All father needs from this world is paper and marks he can write or draw on the greedy surface of paper. And a glass too, into which this or that has been poured. Nothing more. The smell of paper and liquor lingers in his office. Here, the feeling experienced in a gloomy forsaken house, or in a dusty old attic filled with mysterious things, comes over you. Here, everything has died; inside you can only imagine ghosts. It’s the excavated room of an inhabitant of Pompeii. Miraculously extant furniture. Ancient Pompeian books. The smell of thousand-year-old wine. You immediately feel like you’re under thick layers of frozen lava, that the sun and light are far, far away. Here, only the stunning Pompeian drawings provide heat and light. It seems to me they weren’t designed for this world, or for the light of day. My father (his hands?) drew them, so that, blazing up briefly in the real world, they would vanish again for eternity. And when the world tried to take them, father instinctively defended himself. Once some passerby visited his office and saw the drawings. I wasn’t the only one to sense they were drawn by the hand of a genius. Several art buyers immediately flocked into our courtyard (they did resemble shabby birds); one of them moaned wordlessly, another conceived the idea of immediately taking the drawings to Paris. For several days the courtyard resembled a gypsy camp.

Father finally saw his drawings himself. Closed up in his office, he glumly looked through sheet after sheet, talking out loud to himself. He spoke a secret language that was unintelligible to me. Maybe he had thought up one that could describe his drawings.

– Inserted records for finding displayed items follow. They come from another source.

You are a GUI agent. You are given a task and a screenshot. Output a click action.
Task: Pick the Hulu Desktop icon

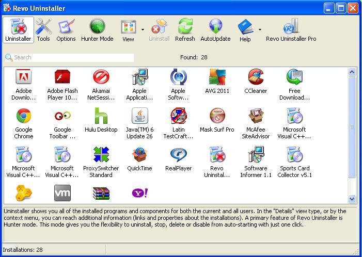point(101,117)
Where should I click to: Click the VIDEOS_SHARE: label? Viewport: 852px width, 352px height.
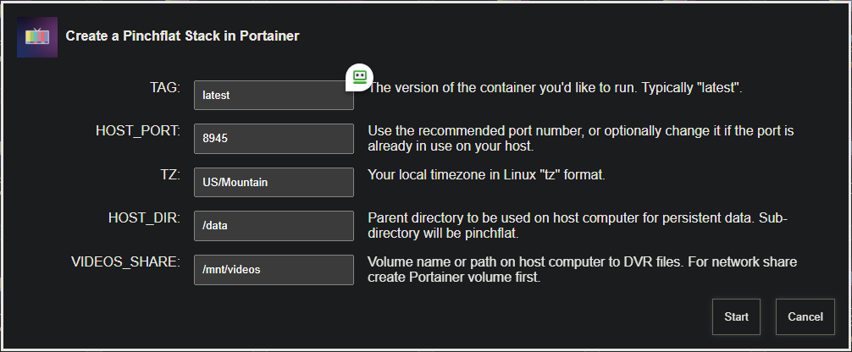(126, 261)
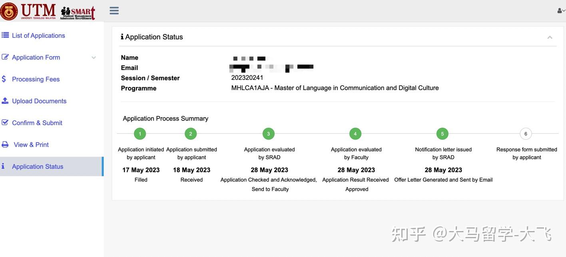This screenshot has height=257, width=566.
Task: Select the Confirm & Submit checkmark icon
Action: (5, 122)
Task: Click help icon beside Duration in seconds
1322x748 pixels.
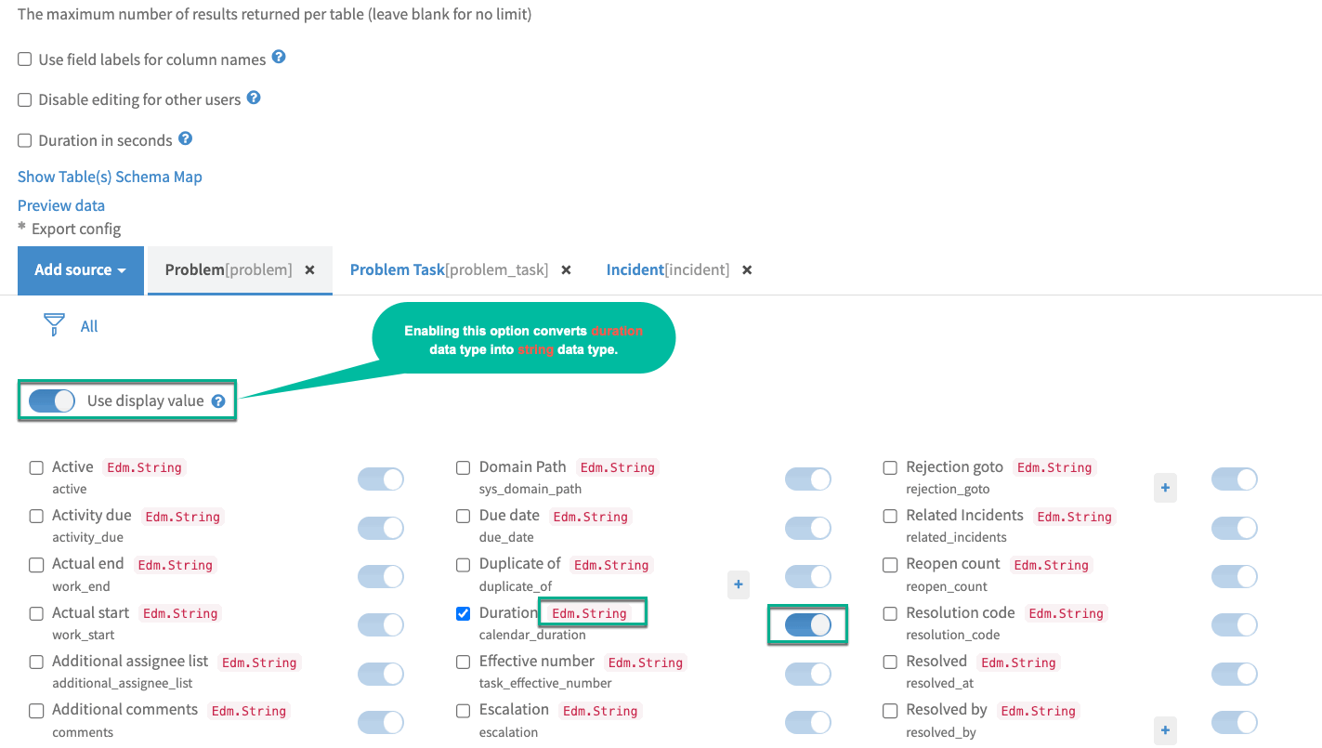Action: (x=185, y=138)
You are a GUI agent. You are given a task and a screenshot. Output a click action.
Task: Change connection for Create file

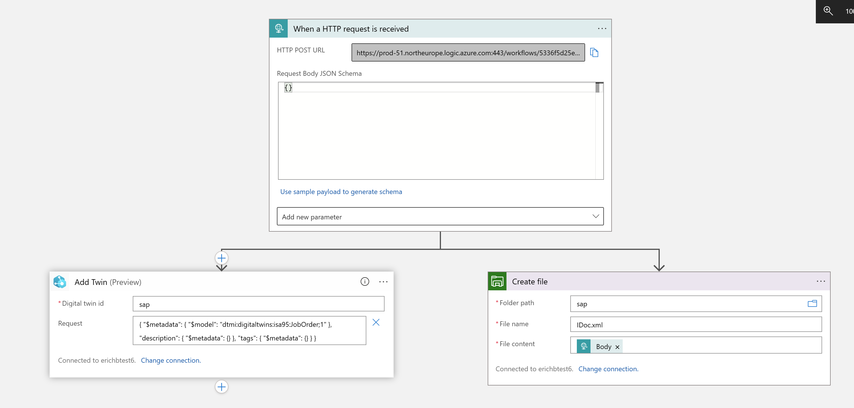coord(608,369)
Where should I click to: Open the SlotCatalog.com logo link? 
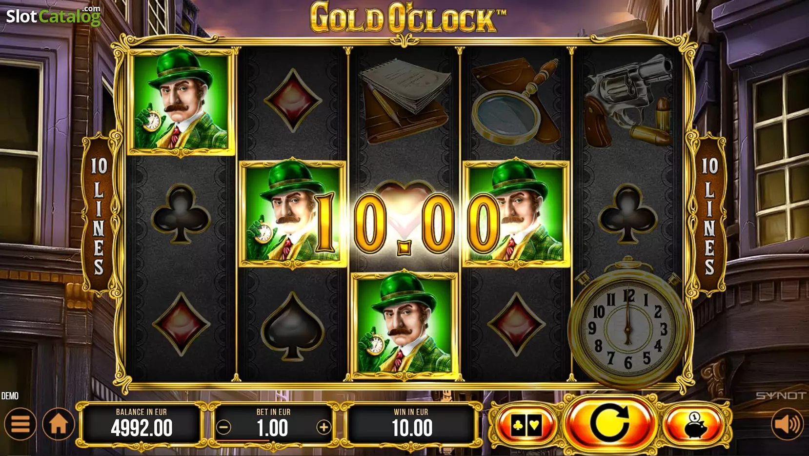pos(53,16)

He built the bonfire at night. The drawings went into the fire only at the very beginning. Then father started carrying his manuscripts, journals, and books into the yard: slowly, seemingly weighing things over calmly, he piled ever more bundles of paper into the fire. Soon clothes, grandfather’s carved chairs and Turkish carpets began falling into the bonfire too. Mother stayed in her bedroom, never taking her eyes from that bonfire of the world, but she didn’t even try to restrain father; she didn’t say anything at all. She waited for father himself to stop — she waited all of her life for him to stop. But father continued burning his world according to a spectral scheme. He’d fling some item into the fire, and leave another identical item unharmed. He chose certain cups, plates, and glasses as sacrifices to the fire. There’s no telling what gods he made offerings to, what demons he wanted to scare off. He finished that ceremony of fire just as calmly as he had started. It lasted for maybe an hour, maybe two, but that dance of fire didn’t stay in the great ALL; it crumbled into bits. I see only individual burning things, my inhumanly calm father, and my mother’s pale face in the window. There are no smells left, and neither the fire’s crackling nor the hubbub of the agitated household can be heard. Everything goes on in complete silence, just from time to time a dry heat wafts onto your face.